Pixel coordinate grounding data
::::

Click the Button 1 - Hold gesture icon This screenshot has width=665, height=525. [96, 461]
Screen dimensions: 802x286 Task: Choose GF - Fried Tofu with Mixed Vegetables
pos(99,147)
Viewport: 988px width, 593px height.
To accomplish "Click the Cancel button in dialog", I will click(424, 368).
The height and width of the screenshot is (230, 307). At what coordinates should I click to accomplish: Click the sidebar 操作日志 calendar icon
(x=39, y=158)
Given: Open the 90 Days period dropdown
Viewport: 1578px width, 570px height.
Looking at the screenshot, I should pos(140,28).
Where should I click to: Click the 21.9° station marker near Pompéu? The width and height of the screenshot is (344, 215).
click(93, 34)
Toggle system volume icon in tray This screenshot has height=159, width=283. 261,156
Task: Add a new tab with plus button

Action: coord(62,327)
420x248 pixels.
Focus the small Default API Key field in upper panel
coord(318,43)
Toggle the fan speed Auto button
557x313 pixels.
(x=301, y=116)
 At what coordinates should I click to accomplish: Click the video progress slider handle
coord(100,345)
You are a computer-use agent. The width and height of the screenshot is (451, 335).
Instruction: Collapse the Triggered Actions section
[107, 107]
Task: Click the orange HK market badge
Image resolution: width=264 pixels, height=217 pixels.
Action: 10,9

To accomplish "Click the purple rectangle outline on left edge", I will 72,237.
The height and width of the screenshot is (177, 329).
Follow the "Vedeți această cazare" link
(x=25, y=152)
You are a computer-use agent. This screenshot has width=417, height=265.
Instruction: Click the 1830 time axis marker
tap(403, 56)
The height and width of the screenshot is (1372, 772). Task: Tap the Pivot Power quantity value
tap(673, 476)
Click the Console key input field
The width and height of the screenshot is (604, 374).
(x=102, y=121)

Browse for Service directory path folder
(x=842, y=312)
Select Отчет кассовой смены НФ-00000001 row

::::

(REQUIRED WORK) Going through the data above, count each line that contains "This" and give only that figure.

(TASK ANSWER) 3